The 10-year-old girl, who was denied an abortion days after the US Supreme Court overturned Roe v. Wade, had to travel across state lines to try to have the procedure.
A 10-year-old girl from Ohio who got pregnant after getting raped was denied an abortion days after the US Supreme Court overturned Roe v. Wade, media sources reported on Saturday.
She had to travel across state lines to Indiana after a child abuse pediatrician in Ohio contacted Dr. Caitlin Bernard, an obstetrician-gynecologist based in Indiana. Ohio outlawed abortions on Friday after six weeks when Roe was overturned. The girl was six weeks and three days pregnant when Dr. Bernard was contacted, the Indianapolis Star, an Indianapolis daily, reported.
Roe v. Wade’s implications
While abortion bans have not yet taken place in Indiana since Roe v. Wade’s overturn, state lawmakers are pushing for the state to enact restrictions, Newsweek reported. A different report by The Hill state that an abortion law later this month has been given a special session scheduled later this month.
Many Americans have criticized the Dobbs v. Jackson Women’s Health Organization landmark decision that overruled Roe. Last month, even before the Supreme Court overturned the 1973 decision, a Gallup poll found that Americans’ confidence in the court has sunk to a historic low, with only 25% reporting that they trust the court.

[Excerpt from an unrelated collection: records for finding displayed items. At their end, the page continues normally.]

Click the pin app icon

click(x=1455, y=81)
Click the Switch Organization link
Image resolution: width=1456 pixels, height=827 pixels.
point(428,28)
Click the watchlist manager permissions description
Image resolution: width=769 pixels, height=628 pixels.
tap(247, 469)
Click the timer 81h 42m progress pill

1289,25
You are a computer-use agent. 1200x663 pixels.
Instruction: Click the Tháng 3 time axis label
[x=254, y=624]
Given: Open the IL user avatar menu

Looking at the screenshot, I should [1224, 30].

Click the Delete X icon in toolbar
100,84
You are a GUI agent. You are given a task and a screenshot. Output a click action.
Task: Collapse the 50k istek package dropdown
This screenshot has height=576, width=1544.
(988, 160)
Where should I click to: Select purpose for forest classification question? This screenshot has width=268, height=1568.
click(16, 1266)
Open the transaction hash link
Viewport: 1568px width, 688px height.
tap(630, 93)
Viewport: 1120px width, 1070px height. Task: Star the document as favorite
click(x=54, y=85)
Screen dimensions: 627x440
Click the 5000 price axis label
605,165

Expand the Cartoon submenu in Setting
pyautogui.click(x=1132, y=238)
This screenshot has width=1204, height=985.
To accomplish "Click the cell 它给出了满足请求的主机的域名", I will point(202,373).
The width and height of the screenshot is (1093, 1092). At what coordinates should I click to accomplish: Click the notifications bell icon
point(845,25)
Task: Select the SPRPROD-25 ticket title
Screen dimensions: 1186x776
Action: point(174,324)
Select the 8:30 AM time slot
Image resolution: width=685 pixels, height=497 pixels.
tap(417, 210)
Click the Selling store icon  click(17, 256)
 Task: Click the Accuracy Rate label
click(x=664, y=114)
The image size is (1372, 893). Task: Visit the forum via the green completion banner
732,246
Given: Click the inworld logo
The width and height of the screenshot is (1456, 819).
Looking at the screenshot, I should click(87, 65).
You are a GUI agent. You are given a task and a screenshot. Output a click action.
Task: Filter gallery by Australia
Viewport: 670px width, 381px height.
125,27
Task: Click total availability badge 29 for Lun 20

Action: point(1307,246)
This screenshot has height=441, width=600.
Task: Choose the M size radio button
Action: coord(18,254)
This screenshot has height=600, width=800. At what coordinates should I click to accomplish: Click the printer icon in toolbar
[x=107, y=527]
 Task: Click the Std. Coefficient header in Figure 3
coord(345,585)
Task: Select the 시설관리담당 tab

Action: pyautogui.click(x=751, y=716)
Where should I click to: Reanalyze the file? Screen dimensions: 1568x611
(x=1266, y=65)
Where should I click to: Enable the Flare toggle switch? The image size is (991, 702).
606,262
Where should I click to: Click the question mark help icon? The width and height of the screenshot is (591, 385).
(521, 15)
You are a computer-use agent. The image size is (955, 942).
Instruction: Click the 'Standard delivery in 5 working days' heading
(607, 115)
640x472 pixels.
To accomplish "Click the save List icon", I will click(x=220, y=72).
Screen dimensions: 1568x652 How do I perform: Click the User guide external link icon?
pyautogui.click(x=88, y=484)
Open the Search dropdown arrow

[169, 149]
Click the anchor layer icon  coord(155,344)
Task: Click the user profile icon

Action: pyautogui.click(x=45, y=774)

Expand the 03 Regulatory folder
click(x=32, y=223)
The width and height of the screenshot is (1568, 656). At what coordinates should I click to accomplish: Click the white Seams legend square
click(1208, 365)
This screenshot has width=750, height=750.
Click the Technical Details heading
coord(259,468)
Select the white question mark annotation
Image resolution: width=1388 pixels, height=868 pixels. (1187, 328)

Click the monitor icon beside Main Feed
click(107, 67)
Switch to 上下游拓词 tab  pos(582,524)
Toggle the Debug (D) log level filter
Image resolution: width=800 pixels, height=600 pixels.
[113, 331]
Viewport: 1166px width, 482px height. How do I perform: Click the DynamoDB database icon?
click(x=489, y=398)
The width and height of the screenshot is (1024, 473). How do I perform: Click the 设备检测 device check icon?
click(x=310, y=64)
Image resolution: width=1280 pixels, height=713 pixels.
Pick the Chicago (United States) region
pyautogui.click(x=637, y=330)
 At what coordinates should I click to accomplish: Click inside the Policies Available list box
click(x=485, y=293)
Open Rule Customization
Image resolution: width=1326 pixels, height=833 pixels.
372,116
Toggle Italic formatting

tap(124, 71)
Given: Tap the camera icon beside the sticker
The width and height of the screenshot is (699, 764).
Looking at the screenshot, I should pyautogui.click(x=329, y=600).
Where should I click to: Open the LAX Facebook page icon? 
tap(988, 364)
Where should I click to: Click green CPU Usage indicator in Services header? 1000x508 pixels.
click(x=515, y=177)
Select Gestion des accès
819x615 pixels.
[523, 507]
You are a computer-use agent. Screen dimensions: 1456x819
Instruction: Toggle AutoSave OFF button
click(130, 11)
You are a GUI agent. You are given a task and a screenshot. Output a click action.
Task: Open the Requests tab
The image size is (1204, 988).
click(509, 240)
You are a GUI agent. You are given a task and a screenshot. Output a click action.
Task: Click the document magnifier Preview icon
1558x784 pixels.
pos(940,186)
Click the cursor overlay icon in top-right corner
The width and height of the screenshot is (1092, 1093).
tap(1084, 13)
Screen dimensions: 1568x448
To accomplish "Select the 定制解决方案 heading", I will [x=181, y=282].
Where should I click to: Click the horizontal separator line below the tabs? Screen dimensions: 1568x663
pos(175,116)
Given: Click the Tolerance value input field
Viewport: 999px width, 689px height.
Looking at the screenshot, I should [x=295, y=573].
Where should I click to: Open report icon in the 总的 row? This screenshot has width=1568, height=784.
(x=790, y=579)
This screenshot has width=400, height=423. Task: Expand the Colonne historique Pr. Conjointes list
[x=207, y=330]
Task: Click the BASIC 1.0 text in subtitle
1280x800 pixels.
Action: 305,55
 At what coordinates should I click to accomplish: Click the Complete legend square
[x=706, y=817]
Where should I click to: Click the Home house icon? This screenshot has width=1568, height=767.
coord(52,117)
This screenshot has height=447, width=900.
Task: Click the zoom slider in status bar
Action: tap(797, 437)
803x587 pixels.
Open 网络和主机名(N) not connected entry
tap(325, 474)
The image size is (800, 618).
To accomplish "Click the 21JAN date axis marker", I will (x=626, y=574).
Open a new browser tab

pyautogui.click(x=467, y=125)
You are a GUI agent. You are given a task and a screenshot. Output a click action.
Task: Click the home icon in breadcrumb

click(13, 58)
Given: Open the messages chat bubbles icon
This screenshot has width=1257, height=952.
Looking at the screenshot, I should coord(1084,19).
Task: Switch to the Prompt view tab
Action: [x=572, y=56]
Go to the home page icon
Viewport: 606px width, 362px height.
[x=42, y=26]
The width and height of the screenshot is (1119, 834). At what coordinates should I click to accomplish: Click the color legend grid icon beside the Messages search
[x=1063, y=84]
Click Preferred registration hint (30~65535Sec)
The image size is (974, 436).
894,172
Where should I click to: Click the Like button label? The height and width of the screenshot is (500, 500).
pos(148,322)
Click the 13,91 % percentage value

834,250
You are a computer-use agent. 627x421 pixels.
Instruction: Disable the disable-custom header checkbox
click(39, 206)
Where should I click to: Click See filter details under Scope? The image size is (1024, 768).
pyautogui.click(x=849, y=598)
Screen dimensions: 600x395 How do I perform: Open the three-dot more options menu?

Gavi Begtrup, a Democratic candidate running for Ohio State House, wrote in what became a viral tweet about the situation that “the State forces her to remain pregnant and tells her to consider it an ‘opportunity.’ This isn’t Iran. This isn’t Gilead. This isn’t hypothetical.” His tweet received over 335 thousand likes as of Sunday morning.
GOP comments
Begrup was referring to statements made by Ohio State Representative Jean Schmidt during an abortion hearing bill in April – where she said, in a hypothetical situation where a teenager was to be raped, that the teenager would have the “opportunity” to help that child become a “productive human being,” according to a report by Cincinnati.com.
Days earlier, Mississippi House Speaker Philip Gunn (R) responded to a Daily Journal reporter, who asked if abortion should still be illegal even in the case of a young girl being impregnated by one of her family members – to which Gunn responded: “That is my personal belief. I believe life begins at conception.”
Since Dobbs v. Jackson, many Democratic politicians and left-wing political activists have taken to social media to demand that Roe be codified into US law.